One candidate electric motor type for driving wheels of electric and hybrid vehicles is the induction motor. Induction motors, of course, may be designed in many different sizes and shapes for delivering rotational power.
A typical induction motor has a stationary annular wire-wound outer member of designed diameter and length called a stator. Often a three-phase alternating current is delivered to electrical leads of the stator so as to produce a magnetic field that rotates around the stator ring. A cylindrical rotor member carried on the rotating power shaft for the motor is placed closely spaced within the inner cylindrical cavity of the stator. The rotor has an inner cylindrical core of flat round steel plates, coated with electrically insulating material, and stacked as laminations with their circumferences aligned to form the cylindrical core so that it has a length complementary to that of the stator. This cylindrical core does not conduct electricity but it displays high electromagnetic permittivity.
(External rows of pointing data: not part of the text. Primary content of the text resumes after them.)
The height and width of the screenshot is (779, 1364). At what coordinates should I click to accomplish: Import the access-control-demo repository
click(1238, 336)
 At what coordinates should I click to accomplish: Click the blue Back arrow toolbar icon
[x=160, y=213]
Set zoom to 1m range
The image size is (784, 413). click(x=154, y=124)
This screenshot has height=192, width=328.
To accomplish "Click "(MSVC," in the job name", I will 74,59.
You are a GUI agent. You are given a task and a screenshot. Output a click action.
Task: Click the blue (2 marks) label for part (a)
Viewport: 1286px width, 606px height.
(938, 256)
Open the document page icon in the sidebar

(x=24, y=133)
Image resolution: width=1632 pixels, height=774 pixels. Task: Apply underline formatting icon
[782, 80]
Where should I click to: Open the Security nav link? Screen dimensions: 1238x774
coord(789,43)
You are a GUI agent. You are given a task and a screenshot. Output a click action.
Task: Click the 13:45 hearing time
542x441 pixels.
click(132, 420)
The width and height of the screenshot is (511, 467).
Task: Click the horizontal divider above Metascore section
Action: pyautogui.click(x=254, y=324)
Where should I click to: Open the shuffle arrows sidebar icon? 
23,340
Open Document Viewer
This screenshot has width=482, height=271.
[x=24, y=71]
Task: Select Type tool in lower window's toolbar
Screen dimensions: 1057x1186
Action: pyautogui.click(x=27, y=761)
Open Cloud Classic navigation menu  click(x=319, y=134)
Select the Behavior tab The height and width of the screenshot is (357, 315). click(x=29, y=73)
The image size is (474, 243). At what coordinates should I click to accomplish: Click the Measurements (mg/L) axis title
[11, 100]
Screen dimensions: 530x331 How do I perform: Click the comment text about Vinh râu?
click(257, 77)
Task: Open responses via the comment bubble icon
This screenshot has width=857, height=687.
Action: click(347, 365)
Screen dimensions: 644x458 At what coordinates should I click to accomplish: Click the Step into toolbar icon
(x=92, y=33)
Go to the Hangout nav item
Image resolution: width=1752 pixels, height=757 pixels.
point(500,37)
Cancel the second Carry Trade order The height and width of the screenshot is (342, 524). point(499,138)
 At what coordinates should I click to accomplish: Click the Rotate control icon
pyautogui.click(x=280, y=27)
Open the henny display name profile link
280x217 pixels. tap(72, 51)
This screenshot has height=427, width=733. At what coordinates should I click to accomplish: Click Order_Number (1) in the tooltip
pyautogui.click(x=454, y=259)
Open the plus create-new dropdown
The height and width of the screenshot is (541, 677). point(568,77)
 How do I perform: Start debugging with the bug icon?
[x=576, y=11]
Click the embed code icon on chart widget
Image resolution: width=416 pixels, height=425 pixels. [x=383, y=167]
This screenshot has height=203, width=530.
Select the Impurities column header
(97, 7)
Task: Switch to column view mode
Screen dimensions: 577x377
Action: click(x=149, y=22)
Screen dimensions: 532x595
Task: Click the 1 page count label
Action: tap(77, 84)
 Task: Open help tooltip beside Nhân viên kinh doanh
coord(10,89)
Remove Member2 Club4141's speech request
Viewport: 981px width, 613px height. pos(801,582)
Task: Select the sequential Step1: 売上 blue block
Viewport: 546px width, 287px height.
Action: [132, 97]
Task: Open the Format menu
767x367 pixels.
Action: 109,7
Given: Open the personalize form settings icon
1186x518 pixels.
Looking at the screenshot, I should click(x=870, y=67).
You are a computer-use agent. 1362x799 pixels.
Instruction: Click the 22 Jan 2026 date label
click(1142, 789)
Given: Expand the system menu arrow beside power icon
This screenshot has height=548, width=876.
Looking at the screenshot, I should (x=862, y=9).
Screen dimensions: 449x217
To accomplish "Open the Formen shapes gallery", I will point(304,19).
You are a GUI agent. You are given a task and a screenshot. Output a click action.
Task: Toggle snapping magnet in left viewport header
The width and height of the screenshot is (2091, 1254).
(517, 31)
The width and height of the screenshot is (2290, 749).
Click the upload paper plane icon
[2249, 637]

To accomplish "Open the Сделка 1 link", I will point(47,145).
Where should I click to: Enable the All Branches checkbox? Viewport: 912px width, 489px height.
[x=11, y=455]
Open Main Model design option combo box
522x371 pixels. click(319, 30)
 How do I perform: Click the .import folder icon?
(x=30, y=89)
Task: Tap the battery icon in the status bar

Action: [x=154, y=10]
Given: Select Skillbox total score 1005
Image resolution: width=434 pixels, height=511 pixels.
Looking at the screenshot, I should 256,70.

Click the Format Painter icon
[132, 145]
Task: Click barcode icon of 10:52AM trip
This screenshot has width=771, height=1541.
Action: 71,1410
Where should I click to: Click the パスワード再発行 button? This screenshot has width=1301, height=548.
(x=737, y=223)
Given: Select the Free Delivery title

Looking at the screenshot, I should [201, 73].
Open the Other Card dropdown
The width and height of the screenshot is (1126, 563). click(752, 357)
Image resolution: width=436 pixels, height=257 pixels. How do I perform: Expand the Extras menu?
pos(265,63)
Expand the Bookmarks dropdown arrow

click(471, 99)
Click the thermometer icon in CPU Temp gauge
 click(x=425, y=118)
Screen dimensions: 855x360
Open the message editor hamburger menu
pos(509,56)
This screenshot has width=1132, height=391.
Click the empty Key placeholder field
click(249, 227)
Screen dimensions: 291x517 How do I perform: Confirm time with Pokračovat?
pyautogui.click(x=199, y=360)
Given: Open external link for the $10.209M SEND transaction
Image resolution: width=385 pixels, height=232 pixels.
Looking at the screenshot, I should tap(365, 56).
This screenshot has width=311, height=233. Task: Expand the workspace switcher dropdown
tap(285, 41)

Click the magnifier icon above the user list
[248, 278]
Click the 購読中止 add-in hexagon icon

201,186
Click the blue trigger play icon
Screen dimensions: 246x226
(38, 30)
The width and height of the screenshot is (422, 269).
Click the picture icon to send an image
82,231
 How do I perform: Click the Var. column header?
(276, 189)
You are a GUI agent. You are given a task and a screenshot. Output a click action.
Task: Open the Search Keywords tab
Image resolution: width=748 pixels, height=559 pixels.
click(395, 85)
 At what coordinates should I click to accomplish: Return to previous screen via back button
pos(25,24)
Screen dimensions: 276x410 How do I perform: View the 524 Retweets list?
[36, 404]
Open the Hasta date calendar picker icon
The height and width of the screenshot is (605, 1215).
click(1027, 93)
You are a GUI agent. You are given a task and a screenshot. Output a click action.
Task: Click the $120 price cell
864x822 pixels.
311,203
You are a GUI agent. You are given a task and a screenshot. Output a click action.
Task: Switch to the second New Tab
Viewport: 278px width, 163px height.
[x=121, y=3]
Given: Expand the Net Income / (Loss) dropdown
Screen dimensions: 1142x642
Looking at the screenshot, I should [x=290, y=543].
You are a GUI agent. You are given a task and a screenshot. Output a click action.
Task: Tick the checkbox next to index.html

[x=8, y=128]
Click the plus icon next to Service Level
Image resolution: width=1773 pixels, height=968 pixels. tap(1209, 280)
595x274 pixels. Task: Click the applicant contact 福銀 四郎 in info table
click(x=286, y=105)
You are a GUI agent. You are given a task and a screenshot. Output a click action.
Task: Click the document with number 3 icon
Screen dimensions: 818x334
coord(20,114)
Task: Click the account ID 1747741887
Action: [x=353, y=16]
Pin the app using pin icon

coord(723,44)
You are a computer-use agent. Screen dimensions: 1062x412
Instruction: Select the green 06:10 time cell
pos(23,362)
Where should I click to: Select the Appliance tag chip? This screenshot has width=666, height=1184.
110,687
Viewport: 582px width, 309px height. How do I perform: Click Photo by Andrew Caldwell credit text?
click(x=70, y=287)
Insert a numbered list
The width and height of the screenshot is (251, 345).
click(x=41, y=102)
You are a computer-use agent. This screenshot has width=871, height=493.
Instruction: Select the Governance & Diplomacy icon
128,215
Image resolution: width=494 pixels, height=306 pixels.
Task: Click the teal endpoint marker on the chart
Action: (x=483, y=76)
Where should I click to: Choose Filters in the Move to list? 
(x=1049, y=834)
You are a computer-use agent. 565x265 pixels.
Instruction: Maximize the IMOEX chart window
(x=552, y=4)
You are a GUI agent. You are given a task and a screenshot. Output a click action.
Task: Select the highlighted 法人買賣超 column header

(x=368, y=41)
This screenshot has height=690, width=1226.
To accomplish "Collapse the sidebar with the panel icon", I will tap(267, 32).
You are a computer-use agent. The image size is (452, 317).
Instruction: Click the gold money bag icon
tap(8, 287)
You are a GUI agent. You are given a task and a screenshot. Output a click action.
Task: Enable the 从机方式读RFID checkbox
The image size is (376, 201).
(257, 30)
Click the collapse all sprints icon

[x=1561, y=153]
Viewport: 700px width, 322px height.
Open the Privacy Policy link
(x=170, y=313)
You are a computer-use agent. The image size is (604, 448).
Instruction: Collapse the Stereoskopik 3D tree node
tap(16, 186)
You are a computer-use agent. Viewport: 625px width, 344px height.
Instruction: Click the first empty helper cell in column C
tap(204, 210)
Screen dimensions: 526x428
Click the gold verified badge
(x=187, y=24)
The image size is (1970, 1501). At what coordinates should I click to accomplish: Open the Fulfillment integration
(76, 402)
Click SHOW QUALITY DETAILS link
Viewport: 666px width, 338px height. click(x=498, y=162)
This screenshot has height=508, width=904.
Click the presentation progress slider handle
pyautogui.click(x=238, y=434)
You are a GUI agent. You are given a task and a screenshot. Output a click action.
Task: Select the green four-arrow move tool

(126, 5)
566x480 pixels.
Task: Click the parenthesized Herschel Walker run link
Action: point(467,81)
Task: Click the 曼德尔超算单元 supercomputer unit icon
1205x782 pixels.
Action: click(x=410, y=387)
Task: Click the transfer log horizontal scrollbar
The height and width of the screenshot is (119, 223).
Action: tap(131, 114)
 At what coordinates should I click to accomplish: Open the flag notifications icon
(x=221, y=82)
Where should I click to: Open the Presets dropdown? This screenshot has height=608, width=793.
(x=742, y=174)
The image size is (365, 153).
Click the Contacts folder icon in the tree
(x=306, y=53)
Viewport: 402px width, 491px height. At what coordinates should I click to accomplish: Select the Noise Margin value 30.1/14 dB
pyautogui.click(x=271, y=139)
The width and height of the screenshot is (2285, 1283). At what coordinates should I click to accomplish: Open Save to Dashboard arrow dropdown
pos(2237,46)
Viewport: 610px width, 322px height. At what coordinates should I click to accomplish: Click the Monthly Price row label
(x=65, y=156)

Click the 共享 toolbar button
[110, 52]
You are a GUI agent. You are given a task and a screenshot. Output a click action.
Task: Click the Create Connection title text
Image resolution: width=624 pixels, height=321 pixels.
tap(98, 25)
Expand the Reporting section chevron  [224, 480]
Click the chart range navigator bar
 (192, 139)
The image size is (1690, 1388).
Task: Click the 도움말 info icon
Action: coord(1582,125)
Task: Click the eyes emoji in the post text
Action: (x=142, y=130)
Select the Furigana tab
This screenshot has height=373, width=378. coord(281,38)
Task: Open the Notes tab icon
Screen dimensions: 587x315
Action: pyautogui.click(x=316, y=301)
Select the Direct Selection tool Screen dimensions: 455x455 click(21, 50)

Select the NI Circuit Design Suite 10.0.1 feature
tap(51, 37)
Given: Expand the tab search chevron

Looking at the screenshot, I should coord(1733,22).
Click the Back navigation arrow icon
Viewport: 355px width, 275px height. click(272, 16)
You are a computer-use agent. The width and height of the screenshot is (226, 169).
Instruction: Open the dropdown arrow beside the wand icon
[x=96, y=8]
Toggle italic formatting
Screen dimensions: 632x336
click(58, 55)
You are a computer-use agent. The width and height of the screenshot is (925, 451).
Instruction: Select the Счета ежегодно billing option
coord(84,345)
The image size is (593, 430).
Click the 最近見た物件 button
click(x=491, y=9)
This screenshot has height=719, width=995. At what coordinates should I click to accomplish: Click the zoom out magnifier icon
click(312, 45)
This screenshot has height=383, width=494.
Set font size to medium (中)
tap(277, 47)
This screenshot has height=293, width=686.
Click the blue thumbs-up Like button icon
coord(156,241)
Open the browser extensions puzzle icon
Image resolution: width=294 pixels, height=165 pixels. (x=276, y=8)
Each laminated disk of the rotor core may be shaped with circumferential indentations, or the like, to carry several (e.g., 20-40) uniformly spaced, equal length, copper or aluminum electrical conductor bars extending from one end of the rotor core to the other. The spaced conductor bars may be uniformly slightly inclined to the cylindrical axis of the rotor core and the ends of each bar are connected to copper or aluminum end rings located on the rotor ends and co-axial with the rotor axis. This one-piece, cage-like structure of spaced and inclined conductor bars with end rings, carried on the laminated rotor core, is highly electrically conductive and termed a “shorted structure.”
Because only a small clearance is maintained between stator and rotor, the rotating magnetic field of the stator enters the rotor, inducing a current in the embedded conductors. In turn, the conductor current produces its own magnetic field which is repelled by the stator magnetic field and causes the rotor to rotate. Inclination of the conductor bars with respect to the rotational axis of the rotor cooperates with the rotation of the magnetic field produced by the stator and permits a more uniform production of torque by the induction motor.
The shorted structure may be fabricated by assembly and joining of its individual components, the conductor bars and end rings. An alternative approach, which promised a shorter manufacturing time, has been to overcast the conductor bars and end rings as a complete structure on the lamination stack using die casting. However, rotors manufactured using the die casting approach have exhibited problems with excessive porosity and lower than optimum shorted structure (electrical) conductivity which has reduced process yield.
Thus there is need for a process for rapidly fabricating induction motor rotors and particularly the shorted structure of such rotors.